Texts
I’ve typed many responses to people in comments but few ever actually get posted; one of the primary factors is that text doesn’t have the strength to properly convey certain speech.
Sarcasm can easily come across as serious without body language, tone of voice, or familiarity with the people in question.
However, there is a power to this.
And it’s one that text-based games have; ambiguity.
No voice acting is often taken as a lack of resources or budget and that is often the case, but there’s an opportunity in this environment to create characters or scenarios that you can’t do in a fully voiced game.
Villains can be more obscure without hearing their inflections or tone, foreshadowing can pass by without overt speech or camera angles. Music and sound-effects can underscore a tone rather than speech.
There’s a question I heard years ago from Keegan Michael-Key; do you look at the challenges as opportunities, or do you look at them as problems?
It’s always best to see them as the former.
Hellblade for the Hotseat
One of the best things to come out of Hellblade’s development and success is its face-scanning technology that achieves an incredibly believable performance for a fraction of the cost in traditional face capture.
This opens an opportunity, and chance for a middle-market title to iterate upon LA Noire rather than a big-budget gamble. Because LA Noire is a great idea with a surprising amount of promise that hasn’t been continued since.
The Triple-A sector of the industry is meant to be where the best ideas are refined to their fullest potential, and the middle-market is the place where those ideas are created and crafted prior to being ready for prime time.
But due to LA Noire starting in the Triple A space, the middle-market couldn’t continue its concept.
Now it can.
I Understand Why But…
I can’t help but feel cynical upon seeing Rainbow Six Siege being 30% during sales while everything else is the price of a Subway Sandwich. Mostly because Siege was one of those dirt cheap games during sales for years and only recently has had the success to get away with charging consumers more than it previously did.
Moving Away From Fidelity
I’ve got a surprisingly optimistic view when it comes to VR, and it’s not even for the reasons that have to specifically deal with the technology itself. Granted, there’s lots to be excited over. I know the prospect of something beyond Superhot peaks my interest.

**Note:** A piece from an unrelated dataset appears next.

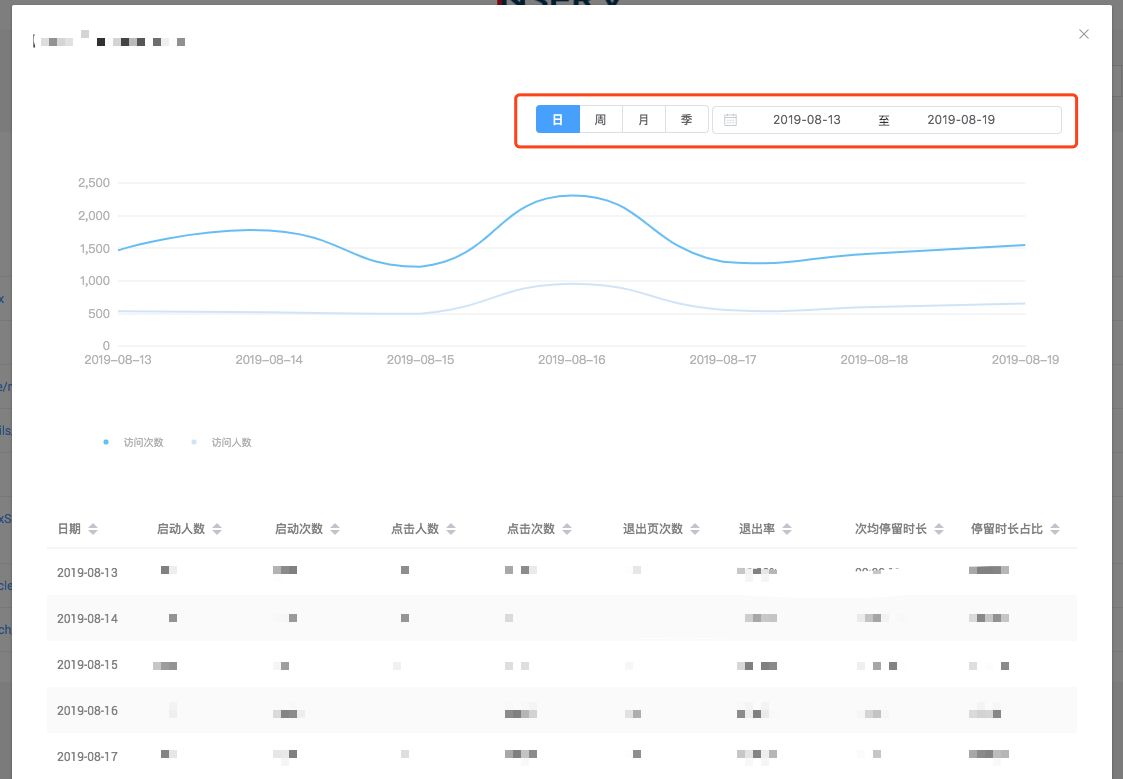Sort by 次均停留时长 column arrows

pos(939,529)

However, there’s something else…
Since gaming began, we’ve always been pushing fidelity, and with each console generation, we seem to put more emphasis on it with less in return.
Game’s from 2008 hold up in 2018 without a desperate plea for an upgrade, meanwhile no one in 2008 could imagine still playing something from 1998, at least not seriously.

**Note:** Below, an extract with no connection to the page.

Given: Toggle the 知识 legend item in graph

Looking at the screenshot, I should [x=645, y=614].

We’ve hit a technological cap in terms of what we’re able to stomach. We don’t view older titles as being outdated the same way we used to.
What’s VR got to do with this?
Well, VR’s inherit demands don’t allow people to push for fidelity, at least not without limiting their already smaller consumer base.
How you interact with the world in question is far more important in VR than what that world looks like.
That is what excites me.
Because for years we’ve been focusing on changing the materials of the model, rather than rebuilding the model itself.
Shhhh
That’s what Eldewrito AKA Halo Online should’ve been codenamed. Shhhh. Because with it being completely playable with thousands of people online, but unable to stream or link it, the mod’s become the gaming communities dirty little secret.
The opportunity for Microsoft isn’t simply to just make an experience for PC Halo fans, but to allow this discussion to be open rather than spoken in code.